Achieving a goal of INR 1 crore in 7 years starting with a monthly saving of INR 15,000 is ambitious. Here’s a breakdown of how this might be achieved, though one must remember that all investments come with risks, and past performance is not indicative of future results.

Understanding the Math First:

Let’s start with the basic future value formula for compound interest:

\[FV = PV (1 + r/n)^{nt}\]

Where:

– \(FV\) = Future Value

– \(PV\) = Present Value or Initial Investment

– \(r\) = Annual interest rate (in decimal form, so 10% becomes 0.10)

– \(n\) = Number of compounding periods per year

– \(t\) = Time in years

Given your saving rate, in one year you’ll have saved INR 1,80,000 (15,000 x 12).

If you were to invest that amount every year for 7 years, the total principal invested by you would be INR 12,60,000.

Now, to reach INR 1 crore in 7 years using this principal, we need to find out the rate of return required.

Working Out the Required Rate of Return:

Using financial calculators or spreadsheet software, and plugging in the above formula with our inputs, the required annual return rate comes out to be approximately 42%. This is a very high rate, and achieving consistent returns at this level is difficult and risky.

Investment Approach:

1. Start with an Emergency Fund: Before investing, set aside three to six months’ worth of expenses in a savings account or a liquid fund. This ensures you have a financial cushion during unforeseen situations.

2. Equity Investments: Historically, equities have delivered higher returns than other asset classes over the long run, especially in India. Mutual funds, particularly equity-oriented funds, might be a good starting point.

3. Diversification: Don’t put all your money into one stock or one type of mutual fund. Diversify across sectors and asset classes to reduce risk.

4. Systematic Investment Plan (SIP): Begin SIPs in a couple of well-performing mutual funds. SIPs average out the buying cost and reduce risks associated with market timing.

5. Reinvestment: Reinvest any dividends or returns you get to benefit from compounding.

6. Regularly Monitor: Investment isn’t a set-and-forget game. Regularly review and if necessary, realign your portfolio based on performance and market conditions.

7. Increase Investments: As your salary grows over the years, increase the amount you’re investing.

Risks and Considerations:

1. Achieving a 42% annual return consistently is highly improbable and risky.
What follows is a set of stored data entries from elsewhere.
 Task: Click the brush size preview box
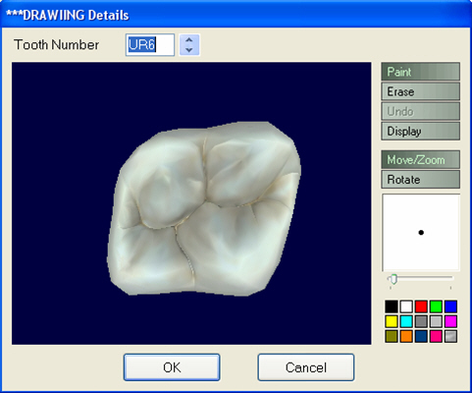[421, 233]
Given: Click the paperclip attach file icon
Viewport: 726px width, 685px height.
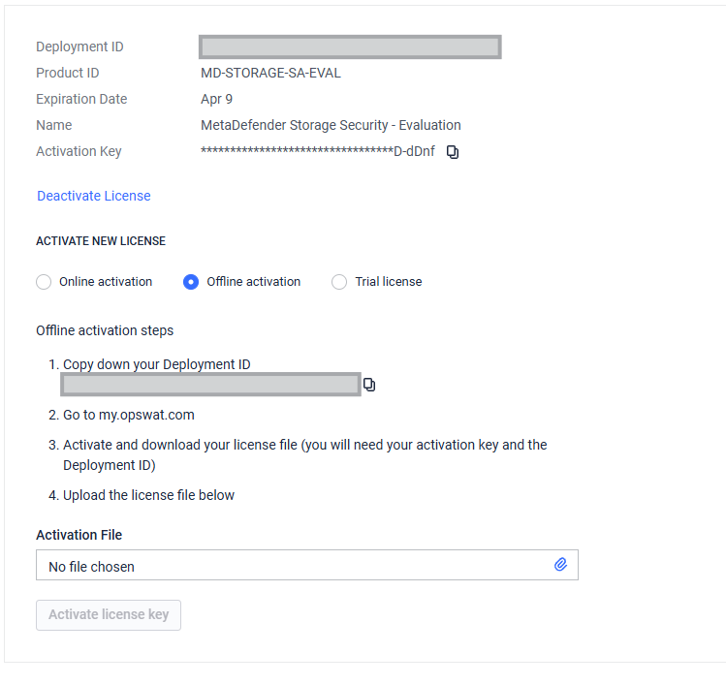Looking at the screenshot, I should point(560,565).
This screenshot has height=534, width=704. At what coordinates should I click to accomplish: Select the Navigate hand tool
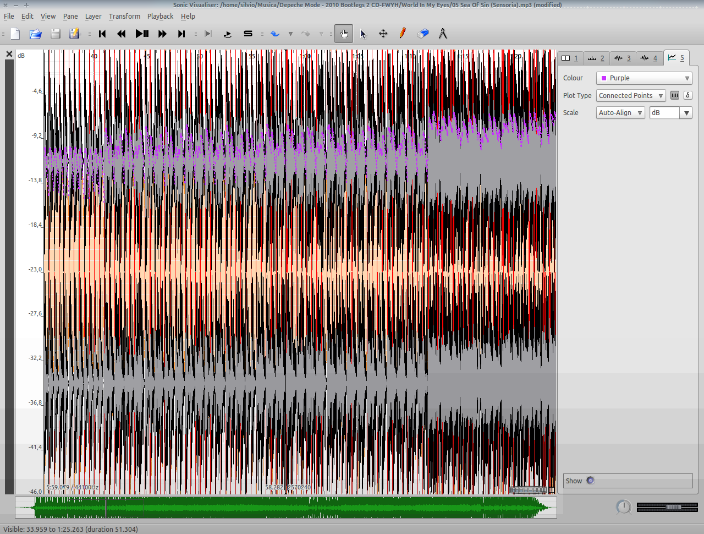[343, 34]
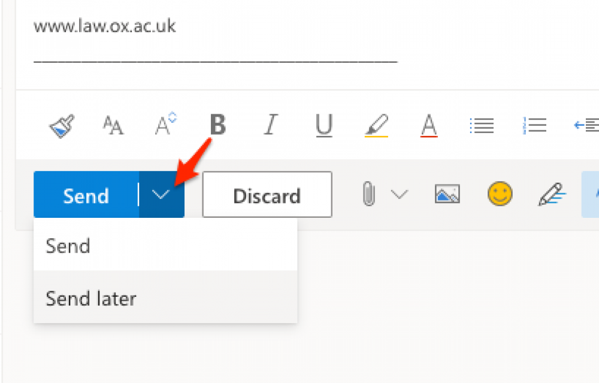This screenshot has width=599, height=383.
Task: Open the Font size AA icon
Action: [x=113, y=126]
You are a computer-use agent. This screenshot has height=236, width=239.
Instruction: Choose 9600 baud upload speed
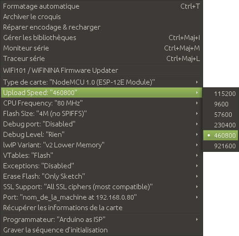221,104
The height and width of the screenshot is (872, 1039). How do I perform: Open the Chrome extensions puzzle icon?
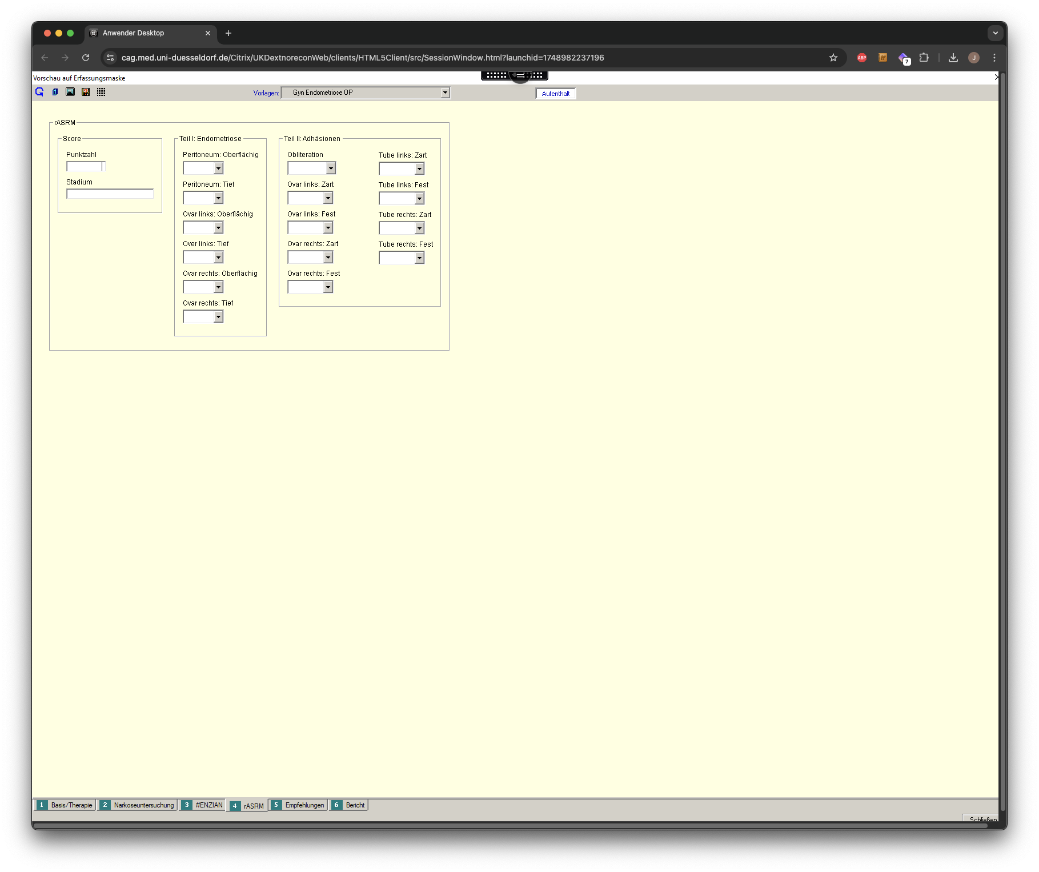click(x=924, y=58)
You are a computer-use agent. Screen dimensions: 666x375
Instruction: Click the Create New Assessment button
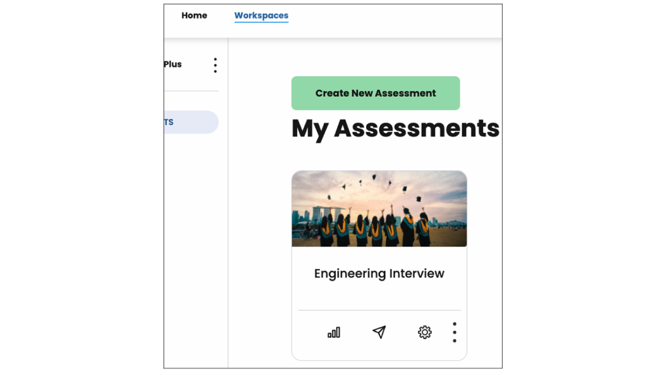click(x=376, y=93)
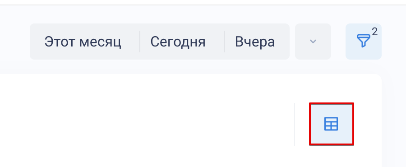Screen dimensions: 406x167
Task: Click the blue funnel with counter
Action: coord(363,42)
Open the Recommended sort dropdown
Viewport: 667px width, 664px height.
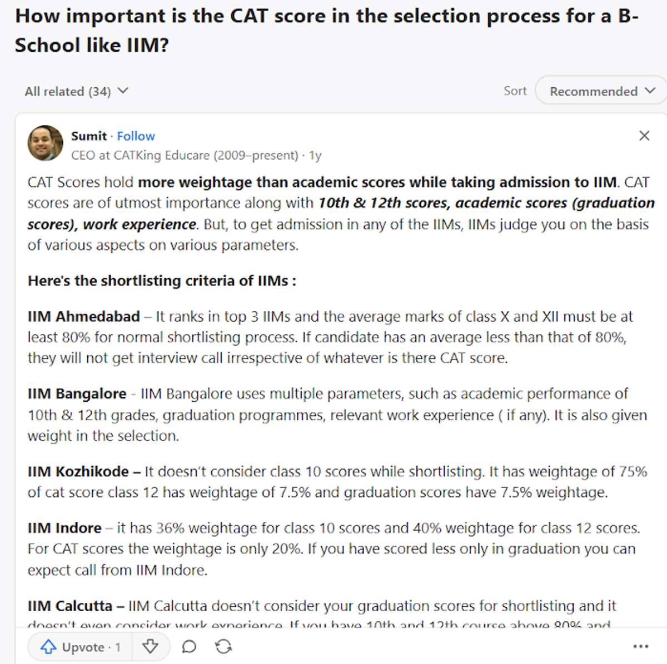point(601,91)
2. Equity markets can be volatile, and there’s a risk of not achieving your desired returns.

3. Ensure you’re comfortable with the risks associated with your investments.

Conclusion:

While the aspiration to amass INR 1 crore by age 30 is commendable, it’s crucial to set realistic expectations based on market realities. Focus on disciplined saving, smart investing, and continuously educating yourself about the financial world. Over time, even if you don’t hit that INR 1 crore mark by 30, you’ll be well on your way to a healthy financial future. Consider seeking advice from a financial planner to get a tailored investment strategy.